In January, we (the CauseHub Team) attended FCOHack, a hackathon that was organised by Rewired State and the Foreign Office in order to see what kind of useful apps developers could build with their newly published data…and it sure was a challenge! It’s really important that when data is shared openly, it’s done so in a way that people can use, and computers can process. I’d like to highlight some of the inadequacies in the data sets we tried to use. These simple errors rendered valuable data totally unusable.
To start off with, something that was a major hindrance was that the datasets were missing key columns. For example, in the treaties CSV, all of the really valuable data was merged into one column. This is annoying from a programmers’ point of view, because computers cannot think like humans. This means that if we want to make the different pieces of data in that one column usable, a developer needs to write a custom script to process it. This could be easily solved by the different pieces of key data being in different columns.
To get around this, we had to go through the long process of scraping all 15,000+ treaty records from petitions.gov.uk, which actually ended up taking us the whole of the first day. It defeats the point of releasing a dataset if a developer is forced to scrape the data anyway.
Another thing is the fact that the United States was referred to in three different ways over the different datasets (“United States”, “The United States” and “The United States of America”). One of the other major rules to keep in mind when creating public data, is to keep the data consistent! The main reason why this is such an important thing to be aware of in big data sets, is because it makes data cross referencing very hard to do. It is also not very hard to do this thanks to all the web standards other there like ISO 2 and ISO 3.
The final point I would like to make is, don’t litter data with natural language. This kind of goes back to the first point, about how important it is to make your datasets as easy to use as possible. An example of this is if there was a column in a treaty’s dataset that contained, “[Treaty name] signed between [Country 1] and [Country 2]”. This is perfect example of “littering” data with natural language, because there should be no need of the “signed between” and the “and” between the key pieces of data. There should instead be a separate column for each of those variables.
I would like to finish with how important it is to make data machine readable. If data isn’t made easy to process by a computer then there is very little point in releasing it. Not making the data machine readable makes it only useful to humans, therefore why wouldn’t they just go onto the online “user friendly” version instead?
All data should be made in accordance with these 3 golden rules for making public data useful:
1) Keep key data separated in different columns. As I mentioned above it is very important to do this, because you want to keep your data as machine readable as possible.

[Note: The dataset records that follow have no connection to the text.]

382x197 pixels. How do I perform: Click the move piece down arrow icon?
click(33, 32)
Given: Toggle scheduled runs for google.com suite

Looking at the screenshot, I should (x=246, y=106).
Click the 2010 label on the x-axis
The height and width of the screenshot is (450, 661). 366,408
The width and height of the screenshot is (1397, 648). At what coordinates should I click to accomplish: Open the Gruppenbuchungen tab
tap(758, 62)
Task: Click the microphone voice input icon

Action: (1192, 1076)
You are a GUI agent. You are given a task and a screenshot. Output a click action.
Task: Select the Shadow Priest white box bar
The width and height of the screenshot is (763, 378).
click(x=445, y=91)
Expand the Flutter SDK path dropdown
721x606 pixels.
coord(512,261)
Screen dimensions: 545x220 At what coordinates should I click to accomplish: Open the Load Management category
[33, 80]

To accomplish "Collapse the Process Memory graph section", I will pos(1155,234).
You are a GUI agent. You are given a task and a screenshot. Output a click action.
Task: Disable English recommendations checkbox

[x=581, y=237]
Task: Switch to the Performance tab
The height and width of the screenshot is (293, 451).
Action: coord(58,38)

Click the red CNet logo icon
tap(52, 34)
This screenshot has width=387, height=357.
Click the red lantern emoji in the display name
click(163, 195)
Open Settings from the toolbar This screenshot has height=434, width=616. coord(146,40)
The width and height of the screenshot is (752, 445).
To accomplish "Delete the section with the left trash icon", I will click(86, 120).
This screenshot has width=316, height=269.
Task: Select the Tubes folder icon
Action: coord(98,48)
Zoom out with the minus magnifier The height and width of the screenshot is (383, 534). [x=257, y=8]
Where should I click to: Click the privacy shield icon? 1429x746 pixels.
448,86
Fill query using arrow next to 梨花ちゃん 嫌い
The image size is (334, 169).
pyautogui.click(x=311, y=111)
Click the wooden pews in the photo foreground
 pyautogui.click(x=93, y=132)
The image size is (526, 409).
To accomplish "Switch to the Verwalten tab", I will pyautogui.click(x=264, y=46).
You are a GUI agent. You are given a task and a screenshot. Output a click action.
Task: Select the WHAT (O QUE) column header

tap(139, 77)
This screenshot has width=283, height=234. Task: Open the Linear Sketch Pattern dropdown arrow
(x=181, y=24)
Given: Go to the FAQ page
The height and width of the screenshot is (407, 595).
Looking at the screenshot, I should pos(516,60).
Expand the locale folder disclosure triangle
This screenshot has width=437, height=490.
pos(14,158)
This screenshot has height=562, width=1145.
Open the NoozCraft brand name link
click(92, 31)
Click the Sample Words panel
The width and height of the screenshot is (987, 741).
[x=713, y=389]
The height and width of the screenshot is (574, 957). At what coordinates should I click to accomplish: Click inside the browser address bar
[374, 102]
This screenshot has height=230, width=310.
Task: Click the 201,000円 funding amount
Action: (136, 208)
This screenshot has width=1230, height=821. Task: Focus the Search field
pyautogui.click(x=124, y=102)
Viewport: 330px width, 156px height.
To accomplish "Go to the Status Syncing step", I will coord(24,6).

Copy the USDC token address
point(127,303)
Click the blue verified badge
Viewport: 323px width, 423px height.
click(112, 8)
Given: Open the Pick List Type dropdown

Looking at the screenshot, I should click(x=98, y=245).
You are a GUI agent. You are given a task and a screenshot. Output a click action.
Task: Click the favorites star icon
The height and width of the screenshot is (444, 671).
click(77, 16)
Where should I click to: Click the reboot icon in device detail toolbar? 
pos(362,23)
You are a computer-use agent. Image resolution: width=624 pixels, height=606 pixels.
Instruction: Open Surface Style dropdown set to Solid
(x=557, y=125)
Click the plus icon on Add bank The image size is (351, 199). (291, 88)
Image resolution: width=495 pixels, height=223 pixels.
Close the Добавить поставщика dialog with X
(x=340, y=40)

2) Make sure that all data and column names are always uniform. This increases the amount of people that will use the data that you provide. Making everything uniform, reduces the amount of extra work the developer has to do to implement your data in their app.
3) Don’t litter data with natural language. Try to keep your datasets as free as possible from words like “and” or any other connecting words. These types of words are just completely unnecessary, and just make it harder for a developer to seamlessly use your data. Remember they can always be added in the implementation stage to make the data sound more natural again.
It was great to see that the Foreign and Commonwealth Office is taking steps to make their data more openly available — it improves citizens’ ability to innovate and better understand the activity of the state. However, there clearly needs to be a deeper change in the way that the data is created and managed.